**Problem**
Of the entries below, return exactly those lines that fall between the one containing "Task: Open the Continuous" and the one containing "Given: Open the 10/page page size dropdown", the two end lines included.
── Source material ──
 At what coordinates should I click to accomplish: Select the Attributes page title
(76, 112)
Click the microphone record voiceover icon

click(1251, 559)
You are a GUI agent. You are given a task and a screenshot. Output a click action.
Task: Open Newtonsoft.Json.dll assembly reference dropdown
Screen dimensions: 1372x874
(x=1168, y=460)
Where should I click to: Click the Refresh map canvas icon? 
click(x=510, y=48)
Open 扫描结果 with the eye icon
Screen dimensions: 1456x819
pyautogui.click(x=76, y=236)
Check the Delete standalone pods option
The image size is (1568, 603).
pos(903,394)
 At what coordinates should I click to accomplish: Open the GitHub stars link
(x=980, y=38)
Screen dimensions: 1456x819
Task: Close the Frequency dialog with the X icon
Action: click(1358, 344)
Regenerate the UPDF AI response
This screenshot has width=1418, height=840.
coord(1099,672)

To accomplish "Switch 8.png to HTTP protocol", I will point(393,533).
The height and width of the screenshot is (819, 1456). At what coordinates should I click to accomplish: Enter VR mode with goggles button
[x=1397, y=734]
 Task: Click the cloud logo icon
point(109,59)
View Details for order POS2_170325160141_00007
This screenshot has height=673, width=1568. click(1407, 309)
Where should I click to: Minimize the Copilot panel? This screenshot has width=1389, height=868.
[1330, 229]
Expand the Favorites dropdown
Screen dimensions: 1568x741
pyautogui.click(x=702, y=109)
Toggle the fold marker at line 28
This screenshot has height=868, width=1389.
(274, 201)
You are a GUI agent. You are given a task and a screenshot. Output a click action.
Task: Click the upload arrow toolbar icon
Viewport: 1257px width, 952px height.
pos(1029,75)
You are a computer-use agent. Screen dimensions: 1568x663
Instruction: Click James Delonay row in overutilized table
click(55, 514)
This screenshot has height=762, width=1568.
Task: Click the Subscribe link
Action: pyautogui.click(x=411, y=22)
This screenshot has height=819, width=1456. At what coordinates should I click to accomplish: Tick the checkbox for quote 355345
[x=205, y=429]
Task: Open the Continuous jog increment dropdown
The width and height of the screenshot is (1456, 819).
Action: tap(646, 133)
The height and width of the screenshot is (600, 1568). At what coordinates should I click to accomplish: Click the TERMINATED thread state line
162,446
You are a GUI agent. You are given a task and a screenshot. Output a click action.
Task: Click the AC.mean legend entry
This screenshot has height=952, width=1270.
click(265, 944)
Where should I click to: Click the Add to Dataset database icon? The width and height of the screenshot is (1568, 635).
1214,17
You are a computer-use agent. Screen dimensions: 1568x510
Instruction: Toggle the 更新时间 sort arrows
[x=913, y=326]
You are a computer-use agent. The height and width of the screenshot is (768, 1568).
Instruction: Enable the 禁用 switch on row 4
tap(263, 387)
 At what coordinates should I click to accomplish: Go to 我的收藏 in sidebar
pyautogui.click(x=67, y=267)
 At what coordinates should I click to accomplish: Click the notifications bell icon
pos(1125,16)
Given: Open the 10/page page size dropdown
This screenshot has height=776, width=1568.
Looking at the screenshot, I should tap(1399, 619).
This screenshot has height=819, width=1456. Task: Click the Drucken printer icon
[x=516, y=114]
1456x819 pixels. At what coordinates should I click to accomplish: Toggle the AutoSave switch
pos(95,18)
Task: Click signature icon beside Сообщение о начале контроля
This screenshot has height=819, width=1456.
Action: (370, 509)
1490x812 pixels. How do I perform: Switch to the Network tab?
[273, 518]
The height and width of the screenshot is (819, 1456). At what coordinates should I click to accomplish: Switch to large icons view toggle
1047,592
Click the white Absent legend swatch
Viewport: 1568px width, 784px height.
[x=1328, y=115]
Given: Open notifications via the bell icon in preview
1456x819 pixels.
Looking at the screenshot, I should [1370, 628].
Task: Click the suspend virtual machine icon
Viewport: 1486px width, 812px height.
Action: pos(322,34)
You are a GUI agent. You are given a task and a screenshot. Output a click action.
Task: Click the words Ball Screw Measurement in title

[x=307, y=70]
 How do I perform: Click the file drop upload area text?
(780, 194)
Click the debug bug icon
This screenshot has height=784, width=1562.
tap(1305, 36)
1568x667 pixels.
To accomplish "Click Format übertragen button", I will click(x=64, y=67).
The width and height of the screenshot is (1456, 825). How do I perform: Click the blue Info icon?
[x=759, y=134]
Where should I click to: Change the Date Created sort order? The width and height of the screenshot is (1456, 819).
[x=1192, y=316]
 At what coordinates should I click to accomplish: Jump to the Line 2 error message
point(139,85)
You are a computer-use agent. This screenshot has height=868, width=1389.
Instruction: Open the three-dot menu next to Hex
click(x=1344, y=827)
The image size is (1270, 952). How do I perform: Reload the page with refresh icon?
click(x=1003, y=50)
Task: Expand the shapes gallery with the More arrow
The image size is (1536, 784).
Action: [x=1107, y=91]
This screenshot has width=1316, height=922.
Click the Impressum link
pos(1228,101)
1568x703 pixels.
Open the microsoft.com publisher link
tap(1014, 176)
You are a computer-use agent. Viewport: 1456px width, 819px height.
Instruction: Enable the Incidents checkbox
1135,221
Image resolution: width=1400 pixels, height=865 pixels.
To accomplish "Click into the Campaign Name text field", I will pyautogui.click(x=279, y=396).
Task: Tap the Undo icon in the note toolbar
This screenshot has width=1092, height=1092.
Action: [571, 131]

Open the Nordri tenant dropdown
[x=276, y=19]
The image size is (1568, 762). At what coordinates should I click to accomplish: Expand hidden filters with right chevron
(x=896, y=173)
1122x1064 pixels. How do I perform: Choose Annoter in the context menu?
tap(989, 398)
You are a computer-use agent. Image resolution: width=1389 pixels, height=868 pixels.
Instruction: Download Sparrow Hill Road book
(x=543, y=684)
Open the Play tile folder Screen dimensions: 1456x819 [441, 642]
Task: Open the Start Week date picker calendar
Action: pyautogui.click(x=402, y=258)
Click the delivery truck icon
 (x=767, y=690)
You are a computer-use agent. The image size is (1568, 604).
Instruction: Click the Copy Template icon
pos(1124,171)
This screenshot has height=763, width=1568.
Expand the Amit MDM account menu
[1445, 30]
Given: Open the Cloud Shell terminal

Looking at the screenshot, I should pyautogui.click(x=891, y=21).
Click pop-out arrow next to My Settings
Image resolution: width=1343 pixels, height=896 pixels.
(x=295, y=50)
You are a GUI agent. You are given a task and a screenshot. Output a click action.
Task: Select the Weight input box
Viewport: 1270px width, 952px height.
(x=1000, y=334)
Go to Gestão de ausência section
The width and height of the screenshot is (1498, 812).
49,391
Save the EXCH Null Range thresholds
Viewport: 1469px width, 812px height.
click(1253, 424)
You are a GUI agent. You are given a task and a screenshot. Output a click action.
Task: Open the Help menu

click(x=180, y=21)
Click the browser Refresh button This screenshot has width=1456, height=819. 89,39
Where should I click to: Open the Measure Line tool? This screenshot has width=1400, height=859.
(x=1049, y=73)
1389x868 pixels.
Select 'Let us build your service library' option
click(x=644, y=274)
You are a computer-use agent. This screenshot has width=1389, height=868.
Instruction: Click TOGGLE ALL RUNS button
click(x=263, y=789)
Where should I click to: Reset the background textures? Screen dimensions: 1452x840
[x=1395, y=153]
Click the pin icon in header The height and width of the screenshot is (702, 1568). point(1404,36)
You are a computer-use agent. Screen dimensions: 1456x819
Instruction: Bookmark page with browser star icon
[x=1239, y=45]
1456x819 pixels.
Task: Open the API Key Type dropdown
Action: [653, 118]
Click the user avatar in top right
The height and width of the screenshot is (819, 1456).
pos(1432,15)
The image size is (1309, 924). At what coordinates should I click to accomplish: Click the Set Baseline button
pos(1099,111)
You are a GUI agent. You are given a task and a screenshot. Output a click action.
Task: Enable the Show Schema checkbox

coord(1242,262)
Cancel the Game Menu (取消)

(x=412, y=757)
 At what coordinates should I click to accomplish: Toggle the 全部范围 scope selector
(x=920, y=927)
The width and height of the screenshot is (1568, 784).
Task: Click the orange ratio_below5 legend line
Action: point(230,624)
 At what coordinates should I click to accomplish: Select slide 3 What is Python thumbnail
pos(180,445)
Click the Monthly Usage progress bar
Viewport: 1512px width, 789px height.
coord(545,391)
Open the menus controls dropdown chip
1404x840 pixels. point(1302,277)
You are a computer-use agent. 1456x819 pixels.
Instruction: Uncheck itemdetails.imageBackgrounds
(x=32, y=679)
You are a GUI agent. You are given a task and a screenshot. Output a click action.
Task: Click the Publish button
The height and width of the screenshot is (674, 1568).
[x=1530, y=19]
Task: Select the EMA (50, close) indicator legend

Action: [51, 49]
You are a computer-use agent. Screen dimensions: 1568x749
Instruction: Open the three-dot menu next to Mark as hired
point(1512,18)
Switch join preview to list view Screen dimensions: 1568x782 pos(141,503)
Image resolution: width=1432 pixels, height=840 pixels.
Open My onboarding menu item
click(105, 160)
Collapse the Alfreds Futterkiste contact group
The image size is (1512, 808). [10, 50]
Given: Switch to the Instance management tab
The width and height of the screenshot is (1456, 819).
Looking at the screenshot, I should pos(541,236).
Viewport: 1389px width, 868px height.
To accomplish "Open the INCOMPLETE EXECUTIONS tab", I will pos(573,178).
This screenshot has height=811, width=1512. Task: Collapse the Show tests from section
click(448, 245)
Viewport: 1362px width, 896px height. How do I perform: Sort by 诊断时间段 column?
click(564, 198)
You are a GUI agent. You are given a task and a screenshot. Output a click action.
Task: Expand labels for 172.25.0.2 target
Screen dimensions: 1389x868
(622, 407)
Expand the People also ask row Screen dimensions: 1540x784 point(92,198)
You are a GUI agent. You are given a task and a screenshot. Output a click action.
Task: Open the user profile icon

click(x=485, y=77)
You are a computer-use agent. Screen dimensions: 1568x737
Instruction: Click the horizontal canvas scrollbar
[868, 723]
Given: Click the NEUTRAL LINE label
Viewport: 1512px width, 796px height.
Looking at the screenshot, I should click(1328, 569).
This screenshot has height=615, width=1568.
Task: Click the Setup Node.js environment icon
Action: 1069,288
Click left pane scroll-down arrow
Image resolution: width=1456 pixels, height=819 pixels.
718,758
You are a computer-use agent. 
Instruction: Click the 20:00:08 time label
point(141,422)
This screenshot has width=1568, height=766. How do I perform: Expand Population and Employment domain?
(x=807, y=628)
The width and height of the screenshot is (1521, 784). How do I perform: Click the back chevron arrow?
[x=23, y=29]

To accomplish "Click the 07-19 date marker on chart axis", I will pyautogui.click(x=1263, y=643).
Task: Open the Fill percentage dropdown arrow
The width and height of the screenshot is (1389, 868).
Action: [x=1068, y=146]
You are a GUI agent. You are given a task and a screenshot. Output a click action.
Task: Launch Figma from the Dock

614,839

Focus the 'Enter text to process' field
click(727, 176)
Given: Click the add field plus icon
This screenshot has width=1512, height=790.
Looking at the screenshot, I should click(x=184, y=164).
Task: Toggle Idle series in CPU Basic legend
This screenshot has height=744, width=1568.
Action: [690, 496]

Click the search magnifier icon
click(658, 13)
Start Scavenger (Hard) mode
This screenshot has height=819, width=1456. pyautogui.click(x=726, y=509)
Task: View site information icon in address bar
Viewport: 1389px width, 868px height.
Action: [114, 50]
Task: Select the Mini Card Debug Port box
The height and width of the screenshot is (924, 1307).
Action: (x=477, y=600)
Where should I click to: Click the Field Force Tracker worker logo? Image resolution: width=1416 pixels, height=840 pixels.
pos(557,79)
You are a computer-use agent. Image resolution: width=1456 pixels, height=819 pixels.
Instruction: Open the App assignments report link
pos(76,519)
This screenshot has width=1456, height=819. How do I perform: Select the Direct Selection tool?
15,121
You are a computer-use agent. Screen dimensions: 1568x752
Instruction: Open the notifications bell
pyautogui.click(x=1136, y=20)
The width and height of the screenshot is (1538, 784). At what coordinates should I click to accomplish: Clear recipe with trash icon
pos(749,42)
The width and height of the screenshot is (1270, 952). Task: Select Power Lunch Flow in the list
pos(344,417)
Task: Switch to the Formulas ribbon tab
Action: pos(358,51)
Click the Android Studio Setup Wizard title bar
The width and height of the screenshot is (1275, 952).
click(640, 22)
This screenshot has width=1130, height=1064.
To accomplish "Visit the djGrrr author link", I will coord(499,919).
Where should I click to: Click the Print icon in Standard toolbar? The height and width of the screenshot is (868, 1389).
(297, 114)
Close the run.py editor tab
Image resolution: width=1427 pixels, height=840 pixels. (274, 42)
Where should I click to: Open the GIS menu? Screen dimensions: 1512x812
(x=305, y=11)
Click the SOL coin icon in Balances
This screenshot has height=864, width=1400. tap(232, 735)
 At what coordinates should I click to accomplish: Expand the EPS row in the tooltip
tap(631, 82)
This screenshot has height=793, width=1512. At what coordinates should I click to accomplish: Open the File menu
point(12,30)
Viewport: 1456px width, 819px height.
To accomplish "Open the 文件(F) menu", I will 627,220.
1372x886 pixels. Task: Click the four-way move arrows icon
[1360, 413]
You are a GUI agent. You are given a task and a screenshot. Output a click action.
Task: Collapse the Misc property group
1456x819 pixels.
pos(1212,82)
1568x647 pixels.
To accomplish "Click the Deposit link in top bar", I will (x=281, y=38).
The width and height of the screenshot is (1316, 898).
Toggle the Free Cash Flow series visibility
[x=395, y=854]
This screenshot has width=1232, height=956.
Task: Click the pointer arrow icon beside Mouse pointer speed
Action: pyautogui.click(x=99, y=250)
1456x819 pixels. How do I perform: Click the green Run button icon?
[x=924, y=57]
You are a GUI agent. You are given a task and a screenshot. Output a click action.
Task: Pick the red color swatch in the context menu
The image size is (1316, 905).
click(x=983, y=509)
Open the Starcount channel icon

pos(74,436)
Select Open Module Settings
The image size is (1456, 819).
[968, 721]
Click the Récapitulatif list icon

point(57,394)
───
**Output below**
Task: Open the Continuous jog increment dropdown
The width and height of the screenshot is (1456, 819).
Action: tap(646, 133)
The height and width of the screenshot is (600, 1568). At what coordinates should I click to accomplish: Click the TERMINATED thread state line
162,446
You are a GUI agent. You are given a task and a screenshot. Output a click action.
Task: Click the AC.mean legend entry
This screenshot has height=952, width=1270.
click(265, 944)
Where should I click to: Click the Add to Dataset database icon? The width and height of the screenshot is (1568, 635).
1214,17
You are a computer-use agent. Screen dimensions: 1568x510
Instruction: Toggle the 更新时间 sort arrows
[x=913, y=326]
You are a computer-use agent. The height and width of the screenshot is (768, 1568).
Instruction: Enable the 禁用 switch on row 4
tap(263, 387)
 At what coordinates should I click to accomplish: Go to 我的收藏 in sidebar
pyautogui.click(x=67, y=267)
 At what coordinates should I click to accomplish: Click the notifications bell icon
pos(1125,16)
Given: Open the 10/page page size dropdown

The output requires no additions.